【ワシントン=住井亨介】米司法省の監察官室は9日、2016年の大統領選へのロシアによる干渉疑惑に関する捜査を検証した報告書を公表した。「政治的な偏見や不適切な動機が捜査開始の決定に影響した証拠はなかった」としたが、連邦捜査局(FBI)による捜査手続きに不備があったと指摘した。
報告書が問題視したのは、FBIが大統領選でのトランプ陣営幹部だったカーター・ページ氏の通信傍受を実施するための令状の取得・更新手続き。重要な情報を明記しないなど17の「重大な過失」があったとし、令状申請の基となった元英情報機関員の情報の信憑性に「重大な疑問」が生じたにもかかわらずFBIが手続きで提起しなかったとも指摘した。
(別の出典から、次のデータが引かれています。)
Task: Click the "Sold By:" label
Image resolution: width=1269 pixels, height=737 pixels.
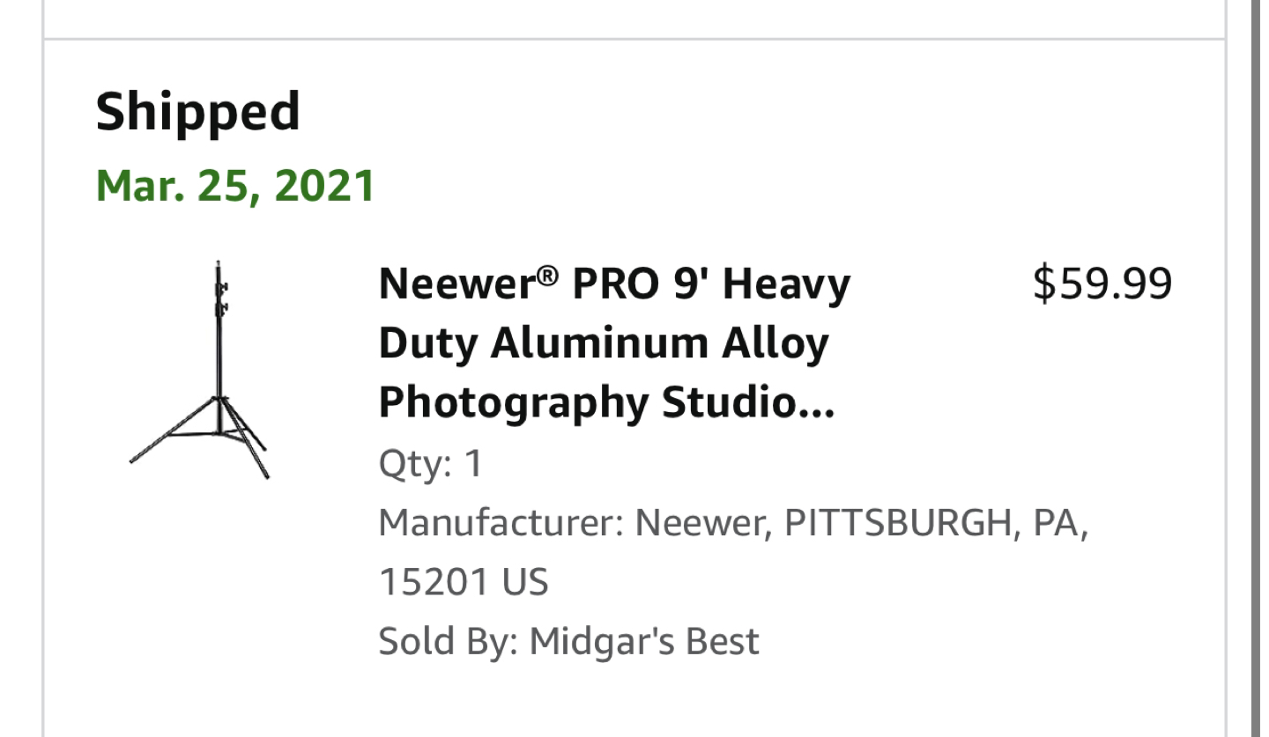Action: coord(447,641)
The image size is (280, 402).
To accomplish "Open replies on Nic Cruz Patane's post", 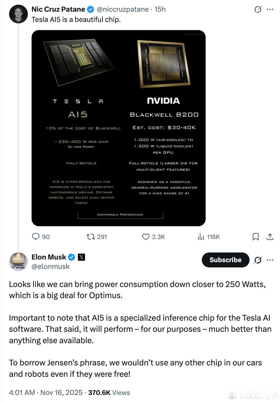I will 41,237.
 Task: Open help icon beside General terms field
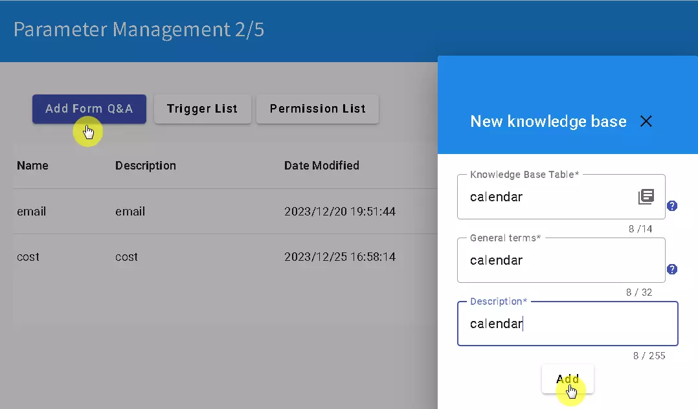pyautogui.click(x=672, y=269)
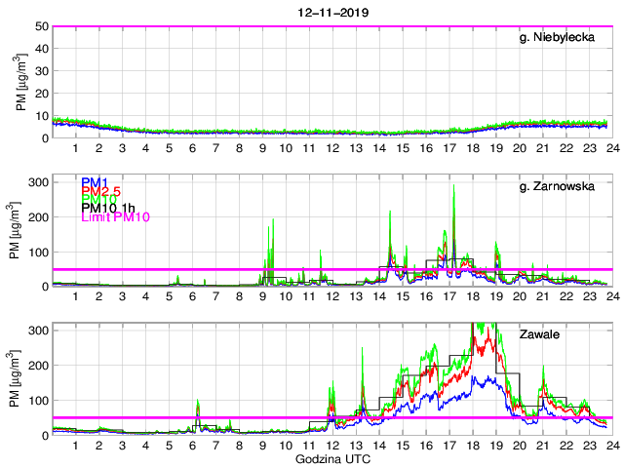624x468 pixels.
Task: Click the 300 tick on Zarnowska y-axis
Action: (39, 182)
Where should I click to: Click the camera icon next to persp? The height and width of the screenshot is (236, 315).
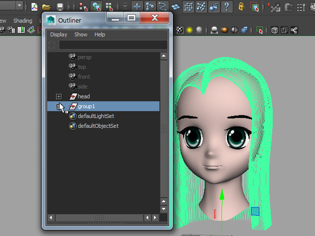click(x=72, y=57)
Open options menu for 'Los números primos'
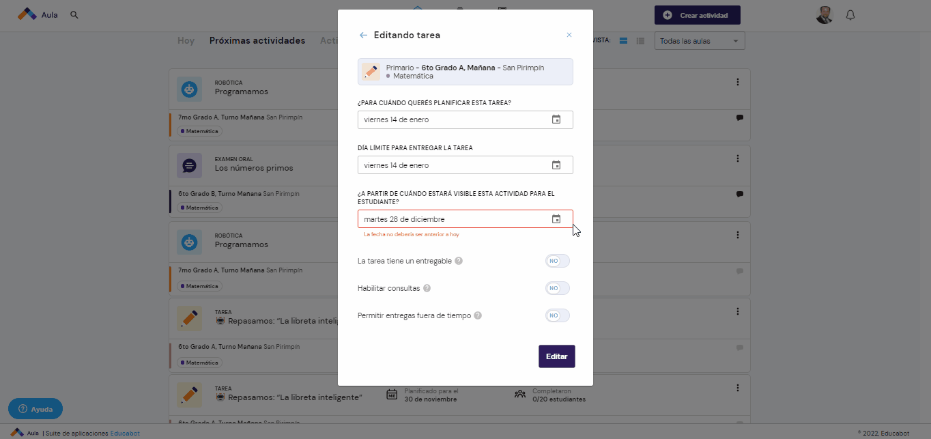The width and height of the screenshot is (931, 439). (738, 158)
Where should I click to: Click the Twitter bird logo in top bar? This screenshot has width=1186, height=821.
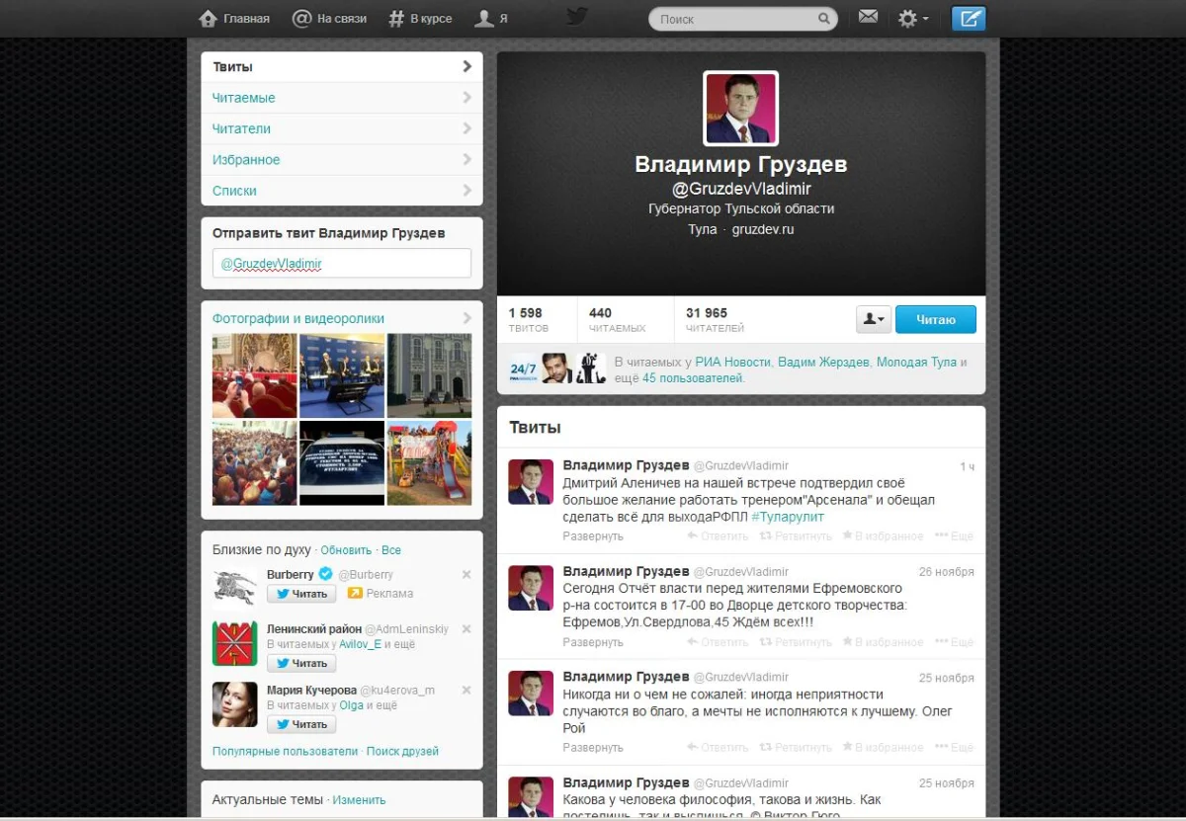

トランプ氏は疑惑捜査が政治的な動機に基づいて始められ、初期段階で違法な盗聴が行われたと主張していた。報告書はトランプ氏の主張を一部認めた形となったが、「(捜査には)承認されるべき目的があった」とした。
トランプ氏は報告書を受け、ホワイトハウスで記者団に対して「考えていたよりはるかにひどい。これは政府転覆未遂だ」と非難した。